第172回 一戸建てやマンションを購入しようと考えています。予算はどのようなことを考慮して決定するのが一般的でしょうか。

第172回 一戸建てやマンションを購入しようと考えています。予算はどのようなことを考慮して決定するのが一般的でしょうか。

一戸建てやマンションを購入する際の予算の決定は、多くの要素を慎重に考慮する必要があります。購入後の生活を見据え、無理のない範囲で決めることが重要です。まず自身の収入と支出を正確に把握することが基本です。収入には給与やボーナス、配偶者の収入あるいは副業からの収入などが含まれます。一方支出には現在の家賃や光熱費、食費、保険料、教育費、車の維持費など日常的な生活費だけでなく突発的な出費も見込んでおく必要があります。

これらを基に、毎月返済可能な住宅ローンの金額を計算します。一般的には返済負担率と呼ばれる指標を用い、収入に無理のない割合を目安にすることが推奨されています。日本では年収の25%から30%以内を返済負担率の目安とするケースが多いですが、この範囲内であれば必ずしも問題がないわけではありません。家族構成や将来的な収入の変動、子どもの教育費や親の介護費用といった将来の支出を見越すことが重要です。特に子どもの進学や配偶者の仕事状況が変化する可能性がある場合には、慎重に計算を行うべきです。

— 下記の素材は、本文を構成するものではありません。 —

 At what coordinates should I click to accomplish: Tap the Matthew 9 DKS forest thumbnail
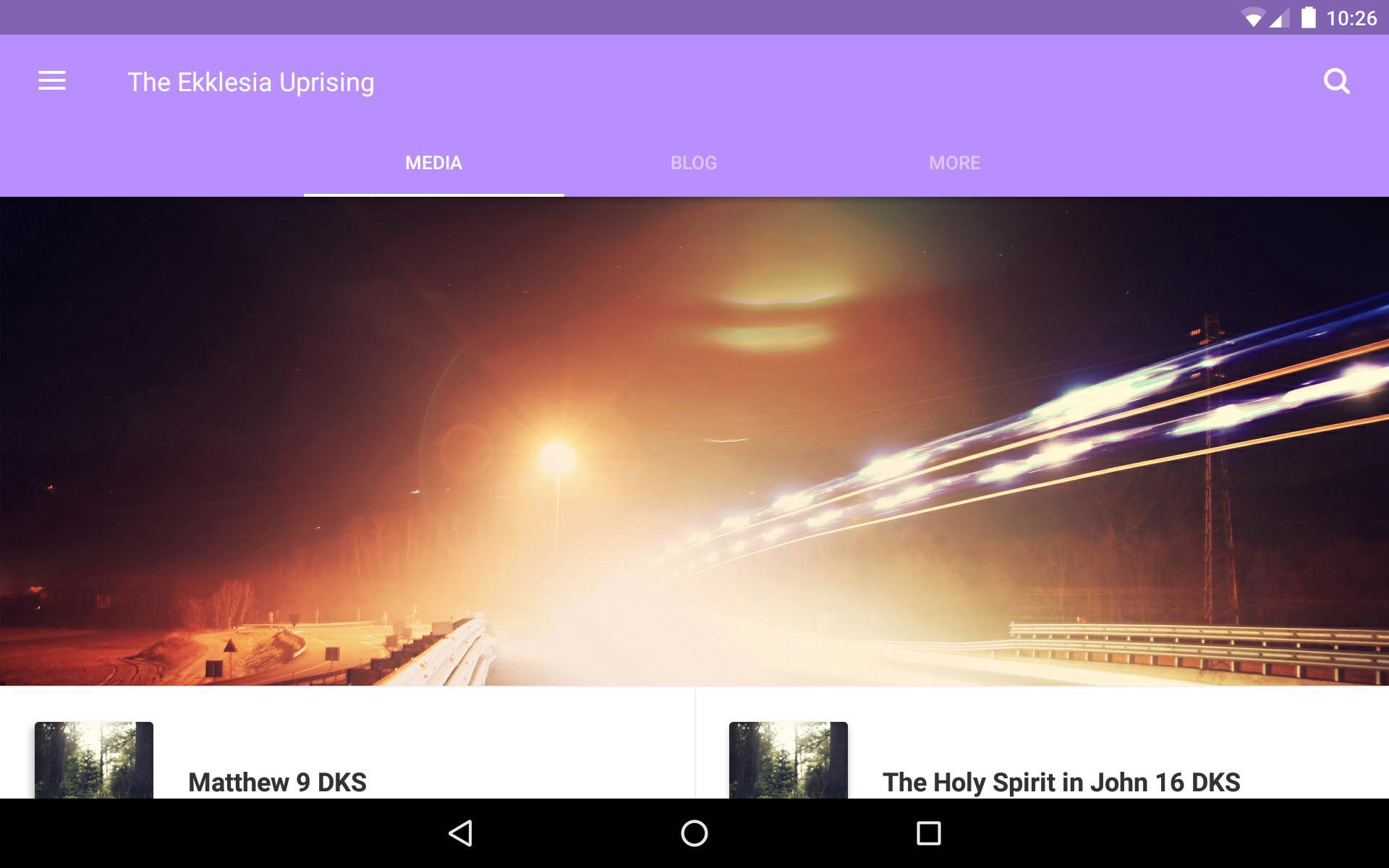click(94, 760)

次に頭金の準備状況も大きなポイントです。頭金を多く用意できる場合、借入額を抑えることができ、毎月の返済額や総返済額を軽減できます。ただし頭金を用意するために貯金を使い切ってしまうと、予期せぬ事態への備えがなくなってしまいます。そのため、購入後の生活費や緊急時のための貯蓄を残しておくことが大切です。一般的には頭金は物件価格の20%程度が理想とされていますが、ゼロまたは少額の頭金で購入することも可能な場合があります。その際は金利や返済額が増えることを考慮し、慎重に判断する必要があるのです。

住宅ローン以外の諸費用も忘れてはなりません。不動産購入には物件価格の他に諸費用で、仲介手数料や登記費用、税金、保険料、引越し費用などが必要です。これらは物件価格の5%10%程度になることが一般的であり、予算に含めて計算する必要があります。新築物件の場合はオプションや家具の購入費用中古物件の場合はリフォーム費用も発生することがありますので、それらも含めたトータルコストを把握することが重要です。